- SHORT TASK -
In the forum thread about the hog-hunting show, rewrite the passage starting at "## grouper throat" and ending at "(Apr 25, 2013)", replacing "hounds" with "curs".

- DOCUMENT PASSAGE -
# American Hogger's on tv?



## centerc (Apr 24, 2013)

Anybody else watch this show? I cant believe people pay them to catch 4 or 5 hogs. It seems fake. I think traps would catch more pigs.


----------



## j_seph (Apr 24, 2013)

I think some of these south GA and North Ga boys could put a whole lot more hogs down


----------



## grouper throat (Apr 24, 2013)

It does seem fake but I watch it anyway. I don't get the fact they run some hounds but lose alot of hogs once they break bay. I'm no expert by far but the educated hogs here are runners and the hounds don't throw away many races that I've seen. I'm not knocking their dogs or anything but they might need to breed a little more nose in them.


----------



## Sargent (Apr 25, 2013)

centerc said:


> Anybody else watch this show? I cant believe people pay them to catch 4 or 5 hogs. *It seems fake*. I think traps would catch more pigs.

- GIVEN INFORMATION -
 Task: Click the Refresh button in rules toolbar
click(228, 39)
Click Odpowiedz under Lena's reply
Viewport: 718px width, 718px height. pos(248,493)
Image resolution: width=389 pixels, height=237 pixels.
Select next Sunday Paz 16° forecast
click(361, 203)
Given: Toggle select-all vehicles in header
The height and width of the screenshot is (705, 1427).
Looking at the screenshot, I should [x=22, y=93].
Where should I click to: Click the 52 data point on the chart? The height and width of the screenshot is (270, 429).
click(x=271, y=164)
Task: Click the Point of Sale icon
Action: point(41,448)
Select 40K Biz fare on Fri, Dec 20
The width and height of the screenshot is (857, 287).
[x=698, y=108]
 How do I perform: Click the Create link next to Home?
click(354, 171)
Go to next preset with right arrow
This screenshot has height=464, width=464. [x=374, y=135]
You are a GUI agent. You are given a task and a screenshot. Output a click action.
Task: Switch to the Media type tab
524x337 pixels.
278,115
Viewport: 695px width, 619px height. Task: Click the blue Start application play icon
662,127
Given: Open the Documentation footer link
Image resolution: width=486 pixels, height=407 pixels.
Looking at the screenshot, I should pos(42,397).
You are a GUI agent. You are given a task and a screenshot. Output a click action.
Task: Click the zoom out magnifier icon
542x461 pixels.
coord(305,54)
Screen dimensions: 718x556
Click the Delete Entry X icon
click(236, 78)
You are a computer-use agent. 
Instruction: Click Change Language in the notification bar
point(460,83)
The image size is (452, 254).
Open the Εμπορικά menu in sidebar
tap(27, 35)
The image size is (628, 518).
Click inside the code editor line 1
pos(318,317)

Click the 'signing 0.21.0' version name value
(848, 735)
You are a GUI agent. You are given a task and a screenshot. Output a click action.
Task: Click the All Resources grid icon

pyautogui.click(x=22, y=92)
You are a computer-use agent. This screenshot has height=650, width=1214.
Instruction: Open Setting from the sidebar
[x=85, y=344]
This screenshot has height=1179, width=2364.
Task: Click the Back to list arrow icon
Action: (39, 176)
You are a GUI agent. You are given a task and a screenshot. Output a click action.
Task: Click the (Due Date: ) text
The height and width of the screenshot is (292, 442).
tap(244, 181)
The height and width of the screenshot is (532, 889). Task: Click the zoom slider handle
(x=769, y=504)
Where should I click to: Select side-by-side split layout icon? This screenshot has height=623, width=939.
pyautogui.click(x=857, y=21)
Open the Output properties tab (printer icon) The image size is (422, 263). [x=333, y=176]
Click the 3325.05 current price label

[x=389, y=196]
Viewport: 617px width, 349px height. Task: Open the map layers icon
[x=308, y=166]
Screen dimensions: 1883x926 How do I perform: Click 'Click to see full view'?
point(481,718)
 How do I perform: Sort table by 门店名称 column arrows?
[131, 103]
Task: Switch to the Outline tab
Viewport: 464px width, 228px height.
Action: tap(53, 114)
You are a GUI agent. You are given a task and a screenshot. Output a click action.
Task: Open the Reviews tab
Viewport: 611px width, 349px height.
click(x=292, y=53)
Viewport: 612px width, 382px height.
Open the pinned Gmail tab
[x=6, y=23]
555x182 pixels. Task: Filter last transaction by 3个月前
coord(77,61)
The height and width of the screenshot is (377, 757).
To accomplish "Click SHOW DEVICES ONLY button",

- RESULT OF THIS EXERCISE -
## grouper throat (Apr 24, 2013)

It does seem fake but I watch it anyway. I don't get the fact they run some curs but lose alot of hogs once they break bay. I'm no expert by far but the educated hogs here are runners and the curs don't throw away many races that I've seen. I'm not knocking their dogs or anything but they might need to breed a little more nose in them.


----------



## Sargent (Apr 25, 2013)